Jetzt könnte man meinen, die Debatte um Wohnungen oder Bolzplatz oder um Neubau oder Sanierung sei ein Streit um des Kaisers Bart. Mitnichten. Denn ein Neubau würde, nach Rechnung der AktivistInnen, mindestens 7 Millionen € kosten. Billig könnte Wohnraum in einem zu diesem Preis entstehenden Haus nicht sein - egal ob, wie angekündigt, auch ein paar Sozialwohnungen entstehen. Und es geht natürlich nicht nur um das Schaffen von Wohnraum, sondern auch um den Erhalt gewachsener Strukturen.
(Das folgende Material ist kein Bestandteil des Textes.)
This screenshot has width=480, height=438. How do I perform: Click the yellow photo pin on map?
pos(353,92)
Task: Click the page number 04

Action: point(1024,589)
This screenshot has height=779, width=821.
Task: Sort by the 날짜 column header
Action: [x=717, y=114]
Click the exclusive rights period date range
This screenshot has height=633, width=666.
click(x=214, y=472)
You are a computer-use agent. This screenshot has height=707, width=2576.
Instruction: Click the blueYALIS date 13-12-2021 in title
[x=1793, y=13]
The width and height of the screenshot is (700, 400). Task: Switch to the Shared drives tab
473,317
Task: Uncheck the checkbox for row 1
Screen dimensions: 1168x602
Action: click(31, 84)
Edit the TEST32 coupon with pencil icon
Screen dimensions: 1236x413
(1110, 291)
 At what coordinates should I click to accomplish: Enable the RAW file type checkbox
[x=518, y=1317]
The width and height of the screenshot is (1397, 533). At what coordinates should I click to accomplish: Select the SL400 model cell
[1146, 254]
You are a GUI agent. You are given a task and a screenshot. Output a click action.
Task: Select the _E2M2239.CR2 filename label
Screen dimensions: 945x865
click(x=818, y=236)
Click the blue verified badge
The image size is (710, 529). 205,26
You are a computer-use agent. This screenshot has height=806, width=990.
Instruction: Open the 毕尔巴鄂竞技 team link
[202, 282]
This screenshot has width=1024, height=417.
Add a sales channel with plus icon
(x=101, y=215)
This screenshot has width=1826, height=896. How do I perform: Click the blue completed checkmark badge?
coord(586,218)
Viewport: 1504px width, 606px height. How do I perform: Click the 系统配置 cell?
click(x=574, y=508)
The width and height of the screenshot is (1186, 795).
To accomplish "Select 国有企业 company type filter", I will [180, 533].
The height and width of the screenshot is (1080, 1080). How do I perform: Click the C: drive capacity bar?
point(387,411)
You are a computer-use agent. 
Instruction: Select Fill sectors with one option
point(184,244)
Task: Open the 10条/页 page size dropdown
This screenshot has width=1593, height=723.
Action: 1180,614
Inzwischen spricht die Stadt auf Initiative von Ude immerhin auch wieder über die Möglichkeit, die drei Gebäude und den Bolzplatz zu erhalten - wenn das auch nur eines von sieben möglichen Szenarien sei, so Hofmann. Christian Ude hat immerhin angekündigt, dass die Stadt auch die anderen Wohnungen renovieren wird, um sie zumindest bis 2015 zu nutzen, wenn Abriss oder Generalsanierung in Angriff genommen würden. Till Hofmann schlägt vor, die drei Häuser komplett zu renovieren und dann ein Integrationshaus nach Wiener Vorbild zu errichten. "Die Flüchtlinge könnten dann auch die Infrastruktur der Glockenbachwerkstatt nützen, das würde bei der Integration helfen." Das Gärtnerplatzviertel könnte einen solchen Gegenpol zur Gentrifizierung jedenfalls vertragen.